### Your objective
Return every record in full. Match each one exactly.

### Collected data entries
________

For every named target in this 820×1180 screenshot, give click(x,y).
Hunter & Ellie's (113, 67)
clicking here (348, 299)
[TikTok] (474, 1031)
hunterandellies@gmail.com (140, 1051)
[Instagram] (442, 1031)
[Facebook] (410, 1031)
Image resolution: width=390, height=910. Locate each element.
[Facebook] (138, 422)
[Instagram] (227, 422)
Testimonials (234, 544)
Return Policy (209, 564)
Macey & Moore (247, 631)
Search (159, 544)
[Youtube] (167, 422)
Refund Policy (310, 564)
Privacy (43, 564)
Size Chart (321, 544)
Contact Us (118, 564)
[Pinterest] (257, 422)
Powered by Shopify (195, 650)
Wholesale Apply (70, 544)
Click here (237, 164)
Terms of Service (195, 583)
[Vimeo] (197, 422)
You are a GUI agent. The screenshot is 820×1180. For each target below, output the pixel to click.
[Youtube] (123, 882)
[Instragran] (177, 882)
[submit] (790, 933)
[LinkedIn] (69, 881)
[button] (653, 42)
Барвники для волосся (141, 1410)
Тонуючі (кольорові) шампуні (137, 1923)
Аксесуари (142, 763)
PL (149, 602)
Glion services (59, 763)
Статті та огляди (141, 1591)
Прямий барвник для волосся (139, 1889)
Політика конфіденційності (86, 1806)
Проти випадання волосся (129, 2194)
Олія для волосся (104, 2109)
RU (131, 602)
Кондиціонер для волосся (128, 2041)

________

### Response to the task
For every named target in this 820×1180 screenshot, give click(x,y).
Hunter & Ellie's (113, 67)
clicking here (348, 299)
[TikTok] (474, 1031)
hunterandellies@gmail.com (140, 1051)
[Instagram] (442, 1031)
[Facebook] (410, 1031)
Image resolution: width=390, height=910. Locate each element.
[Facebook] (138, 422)
[Instagram] (227, 422)
Testimonials (234, 544)
Return Policy (209, 564)
Macey & Moore (247, 631)
Search (159, 544)
[Youtube] (167, 422)
Refund Policy (310, 564)
Privacy (43, 564)
Size Chart (321, 544)
Contact Us (118, 564)
[Pinterest] (257, 422)
Powered by Shopify (195, 650)
Wholesale Apply (70, 544)
Click here (237, 164)
Terms of Service (195, 583)
[Vimeo] (197, 422)
You are a GUI agent. The screenshot is 820×1180. For each target below, output the pixel to click.
[Youtube] (123, 882)
[Instragran] (177, 882)
[submit] (790, 933)
[LinkedIn] (69, 881)
[button] (653, 42)
Барвники для волосся (141, 1410)
Тонуючі (кольорові) шампуні (137, 1923)
Аксесуари (142, 763)
PL (149, 602)
Glion services (59, 763)
Статті та огляди (141, 1591)
Прямий барвник для волосся (139, 1889)
Політика конфіденційності (86, 1806)
Проти випадання волосся (129, 2194)
Олія для волосся (104, 2109)
RU (131, 602)
Кондиціонер для волосся (128, 2041)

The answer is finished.